= PROBLEM DESCRIPTION =
Copy out every line of the records below word for word, leaving nothing out.

____ DATA FOR THE TASK

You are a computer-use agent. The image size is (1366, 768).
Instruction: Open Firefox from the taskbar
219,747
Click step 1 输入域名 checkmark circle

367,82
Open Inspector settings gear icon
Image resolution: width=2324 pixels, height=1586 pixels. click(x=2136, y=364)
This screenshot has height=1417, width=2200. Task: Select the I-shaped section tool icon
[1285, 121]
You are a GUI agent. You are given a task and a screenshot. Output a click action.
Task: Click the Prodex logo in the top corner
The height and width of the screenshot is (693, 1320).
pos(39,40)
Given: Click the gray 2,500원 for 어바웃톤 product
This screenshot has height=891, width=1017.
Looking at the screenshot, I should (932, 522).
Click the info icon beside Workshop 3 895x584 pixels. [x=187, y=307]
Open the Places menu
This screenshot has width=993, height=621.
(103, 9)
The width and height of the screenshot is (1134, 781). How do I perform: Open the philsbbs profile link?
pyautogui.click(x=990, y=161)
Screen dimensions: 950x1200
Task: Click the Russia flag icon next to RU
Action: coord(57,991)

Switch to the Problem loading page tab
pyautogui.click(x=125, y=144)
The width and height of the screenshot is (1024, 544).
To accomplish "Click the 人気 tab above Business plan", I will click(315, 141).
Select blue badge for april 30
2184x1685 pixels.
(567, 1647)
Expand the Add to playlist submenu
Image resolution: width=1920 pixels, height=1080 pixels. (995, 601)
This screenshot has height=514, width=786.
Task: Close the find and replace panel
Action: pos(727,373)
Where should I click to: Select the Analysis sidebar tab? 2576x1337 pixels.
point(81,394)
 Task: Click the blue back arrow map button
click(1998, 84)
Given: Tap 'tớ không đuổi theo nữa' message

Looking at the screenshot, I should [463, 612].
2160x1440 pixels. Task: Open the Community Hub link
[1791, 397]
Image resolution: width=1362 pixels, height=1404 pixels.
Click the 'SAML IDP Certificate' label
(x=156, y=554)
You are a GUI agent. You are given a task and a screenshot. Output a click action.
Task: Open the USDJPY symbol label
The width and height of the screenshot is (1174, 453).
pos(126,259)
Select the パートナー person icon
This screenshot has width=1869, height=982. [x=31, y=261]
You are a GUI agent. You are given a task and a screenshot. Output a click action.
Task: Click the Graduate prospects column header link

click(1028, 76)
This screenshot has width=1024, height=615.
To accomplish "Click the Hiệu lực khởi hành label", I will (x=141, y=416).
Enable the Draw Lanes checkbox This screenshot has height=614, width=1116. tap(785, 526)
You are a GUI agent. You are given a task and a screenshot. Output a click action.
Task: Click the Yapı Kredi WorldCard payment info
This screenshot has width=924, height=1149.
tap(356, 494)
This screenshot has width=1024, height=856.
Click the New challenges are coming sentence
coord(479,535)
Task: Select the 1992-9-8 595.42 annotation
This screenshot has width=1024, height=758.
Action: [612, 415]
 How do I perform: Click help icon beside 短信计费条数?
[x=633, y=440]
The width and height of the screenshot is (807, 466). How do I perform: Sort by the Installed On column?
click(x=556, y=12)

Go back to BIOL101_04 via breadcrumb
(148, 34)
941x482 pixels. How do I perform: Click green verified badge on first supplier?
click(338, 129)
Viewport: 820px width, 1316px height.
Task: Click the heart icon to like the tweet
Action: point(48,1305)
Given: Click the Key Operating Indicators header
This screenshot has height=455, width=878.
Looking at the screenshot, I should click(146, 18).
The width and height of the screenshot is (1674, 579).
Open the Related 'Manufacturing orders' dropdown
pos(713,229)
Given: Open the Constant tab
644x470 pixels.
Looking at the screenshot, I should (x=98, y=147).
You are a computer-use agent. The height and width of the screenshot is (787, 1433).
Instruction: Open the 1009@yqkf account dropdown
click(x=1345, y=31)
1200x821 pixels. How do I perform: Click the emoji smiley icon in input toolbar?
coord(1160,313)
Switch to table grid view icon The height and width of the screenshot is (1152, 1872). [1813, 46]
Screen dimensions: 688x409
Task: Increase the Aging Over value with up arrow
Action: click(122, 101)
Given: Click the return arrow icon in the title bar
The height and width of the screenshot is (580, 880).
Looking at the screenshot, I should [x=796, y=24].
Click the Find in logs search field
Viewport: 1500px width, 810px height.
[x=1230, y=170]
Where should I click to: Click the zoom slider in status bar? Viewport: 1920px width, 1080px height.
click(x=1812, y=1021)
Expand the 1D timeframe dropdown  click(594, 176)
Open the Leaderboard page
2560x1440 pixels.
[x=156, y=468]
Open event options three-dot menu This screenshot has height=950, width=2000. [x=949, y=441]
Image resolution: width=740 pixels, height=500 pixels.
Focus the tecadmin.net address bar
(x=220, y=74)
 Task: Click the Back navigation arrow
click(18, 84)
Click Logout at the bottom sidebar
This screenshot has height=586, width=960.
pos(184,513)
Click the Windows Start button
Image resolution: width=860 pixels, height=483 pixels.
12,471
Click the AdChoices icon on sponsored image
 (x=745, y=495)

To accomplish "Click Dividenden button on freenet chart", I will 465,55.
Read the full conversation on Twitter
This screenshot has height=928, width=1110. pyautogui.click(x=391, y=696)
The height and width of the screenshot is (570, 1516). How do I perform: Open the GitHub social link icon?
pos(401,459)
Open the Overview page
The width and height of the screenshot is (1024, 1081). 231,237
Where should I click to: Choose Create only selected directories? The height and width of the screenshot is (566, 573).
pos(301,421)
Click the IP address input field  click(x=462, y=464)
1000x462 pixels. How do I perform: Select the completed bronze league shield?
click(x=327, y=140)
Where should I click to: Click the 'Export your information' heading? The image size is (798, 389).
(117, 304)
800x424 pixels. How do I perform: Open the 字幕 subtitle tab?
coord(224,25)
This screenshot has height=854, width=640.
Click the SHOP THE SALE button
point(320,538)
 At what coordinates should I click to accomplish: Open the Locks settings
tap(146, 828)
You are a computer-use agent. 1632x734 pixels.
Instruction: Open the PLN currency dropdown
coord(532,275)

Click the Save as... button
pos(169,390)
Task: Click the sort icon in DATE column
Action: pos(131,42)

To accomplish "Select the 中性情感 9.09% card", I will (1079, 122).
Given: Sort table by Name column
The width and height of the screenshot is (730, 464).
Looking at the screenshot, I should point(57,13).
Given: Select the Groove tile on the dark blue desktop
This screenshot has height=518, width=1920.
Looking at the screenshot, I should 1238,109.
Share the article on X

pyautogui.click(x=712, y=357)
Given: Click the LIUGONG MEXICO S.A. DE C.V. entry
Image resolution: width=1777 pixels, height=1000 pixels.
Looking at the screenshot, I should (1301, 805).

________

= ANSWER TO THE TASK =
You are a computer-use agent. The image size is (1366, 768).
Instruction: Open Firefox from the taskbar
219,747
Click step 1 输入域名 checkmark circle

367,82
Open Inspector settings gear icon
Image resolution: width=2324 pixels, height=1586 pixels. click(x=2136, y=364)
This screenshot has height=1417, width=2200. Task: Select the I-shaped section tool icon
[1285, 121]
You are a GUI agent. You are given a task and a screenshot. Output a click action.
Task: Click the Prodex logo in the top corner
The height and width of the screenshot is (693, 1320).
pos(39,40)
Given: Click the gray 2,500원 for 어바웃톤 product
This screenshot has height=891, width=1017.
Looking at the screenshot, I should (932, 522).
Click the info icon beside Workshop 3 895x584 pixels. [x=187, y=307]
Open the Places menu
This screenshot has width=993, height=621.
(103, 9)
The width and height of the screenshot is (1134, 781). How do I perform: Open the philsbbs profile link?
pyautogui.click(x=990, y=161)
Screen dimensions: 950x1200
Task: Click the Russia flag icon next to RU
Action: coord(57,991)

Switch to the Problem loading page tab
pyautogui.click(x=125, y=144)
The width and height of the screenshot is (1024, 544).
To accomplish "Click the 人気 tab above Business plan", I will click(315, 141).
Select blue badge for april 30
2184x1685 pixels.
(567, 1647)
Expand the Add to playlist submenu
Image resolution: width=1920 pixels, height=1080 pixels. (995, 601)
This screenshot has height=514, width=786.
Task: Close the find and replace panel
Action: pos(727,373)
Where should I click to: Select the Analysis sidebar tab? 2576x1337 pixels.
point(81,394)
 Task: Click the blue back arrow map button
click(1998, 84)
Given: Tap 'tớ không đuổi theo nữa' message

Looking at the screenshot, I should [463, 612].
2160x1440 pixels. Task: Open the Community Hub link
[1791, 397]
Image resolution: width=1362 pixels, height=1404 pixels.
Click the 'SAML IDP Certificate' label
(x=156, y=554)
You are a GUI agent. You are given a task and a screenshot. Output a click action.
Task: Open the USDJPY symbol label
The width and height of the screenshot is (1174, 453).
pos(126,259)
Select the パートナー person icon
This screenshot has width=1869, height=982. [x=31, y=261]
You are a GUI agent. You are given a task and a screenshot. Output a click action.
Task: Click the Graduate prospects column header link

click(1028, 76)
This screenshot has width=1024, height=615.
To accomplish "Click the Hiệu lực khởi hành label", I will (x=141, y=416).
Enable the Draw Lanes checkbox This screenshot has height=614, width=1116. tap(785, 526)
You are a GUI agent. You are given a task and a screenshot. Output a click action.
Task: Click the Yapı Kredi WorldCard payment info
This screenshot has width=924, height=1149.
tap(356, 494)
This screenshot has width=1024, height=856.
Click the New challenges are coming sentence
coord(479,535)
Task: Select the 1992-9-8 595.42 annotation
This screenshot has width=1024, height=758.
Action: [612, 415]
 How do I perform: Click help icon beside 短信计费条数?
[x=633, y=440]
The width and height of the screenshot is (807, 466). How do I perform: Sort by the Installed On column?
click(x=556, y=12)

Go back to BIOL101_04 via breadcrumb
(148, 34)
941x482 pixels. How do I perform: Click green verified badge on first supplier?
click(338, 129)
Viewport: 820px width, 1316px height.
Task: Click the heart icon to like the tweet
Action: point(48,1305)
Given: Click the Key Operating Indicators header
This screenshot has height=455, width=878.
Looking at the screenshot, I should click(146, 18).
The width and height of the screenshot is (1674, 579).
Open the Related 'Manufacturing orders' dropdown
pos(713,229)
Given: Open the Constant tab
644x470 pixels.
Looking at the screenshot, I should (x=98, y=147).
You are a computer-use agent. The height and width of the screenshot is (787, 1433).
Instruction: Open the 1009@yqkf account dropdown
click(x=1345, y=31)
1200x821 pixels. How do I perform: Click the emoji smiley icon in input toolbar?
coord(1160,313)
Switch to table grid view icon The height and width of the screenshot is (1152, 1872). [1813, 46]
Screen dimensions: 688x409
Task: Increase the Aging Over value with up arrow
Action: click(122, 101)
Given: Click the return arrow icon in the title bar
The height and width of the screenshot is (580, 880).
Looking at the screenshot, I should [x=796, y=24].
Click the Find in logs search field
Viewport: 1500px width, 810px height.
[x=1230, y=170]
Where should I click to: Click the zoom slider in status bar? Viewport: 1920px width, 1080px height.
click(x=1812, y=1021)
Expand the 1D timeframe dropdown  click(594, 176)
Open the Leaderboard page
2560x1440 pixels.
[x=156, y=468]
Open event options three-dot menu This screenshot has height=950, width=2000. [x=949, y=441]
Image resolution: width=740 pixels, height=500 pixels.
Focus the tecadmin.net address bar
(x=220, y=74)
 Task: Click the Back navigation arrow
click(18, 84)
Click Logout at the bottom sidebar
This screenshot has height=586, width=960.
pos(184,513)
Click the Windows Start button
Image resolution: width=860 pixels, height=483 pixels.
12,471
Click the AdChoices icon on sponsored image
 (x=745, y=495)

To accomplish "Click Dividenden button on freenet chart", I will 465,55.
Read the full conversation on Twitter
This screenshot has height=928, width=1110. pyautogui.click(x=391, y=696)
The height and width of the screenshot is (570, 1516). How do I perform: Open the GitHub social link icon?
pos(401,459)
Open the Overview page
The width and height of the screenshot is (1024, 1081). 231,237
Where should I click to: Choose Create only selected directories? The height and width of the screenshot is (566, 573).
pos(301,421)
Click the IP address input field  click(x=462, y=464)
1000x462 pixels. How do I perform: Select the completed bronze league shield?
click(x=327, y=140)
Where should I click to: Click the 'Export your information' heading? The image size is (798, 389).
(117, 304)
800x424 pixels. How do I perform: Open the 字幕 subtitle tab?
coord(224,25)
This screenshot has height=854, width=640.
Click the SHOP THE SALE button
point(320,538)
 At what coordinates should I click to accomplish: Open the Locks settings
tap(146, 828)
You are a computer-use agent. 1632x734 pixels.
Instruction: Open the PLN currency dropdown
coord(532,275)

Click the Save as... button
pos(169,390)
Task: Click the sort icon in DATE column
Action: pos(131,42)

To accomplish "Select the 中性情感 9.09% card", I will (1079, 122).
Given: Sort table by Name column
The width and height of the screenshot is (730, 464).
Looking at the screenshot, I should point(57,13).
Given: Select the Groove tile on the dark blue desktop
This screenshot has height=518, width=1920.
Looking at the screenshot, I should 1238,109.
Share the article on X

pyautogui.click(x=712, y=357)
Given: Click the LIUGONG MEXICO S.A. DE C.V. entry
Image resolution: width=1777 pixels, height=1000 pixels.
Looking at the screenshot, I should (1301, 805).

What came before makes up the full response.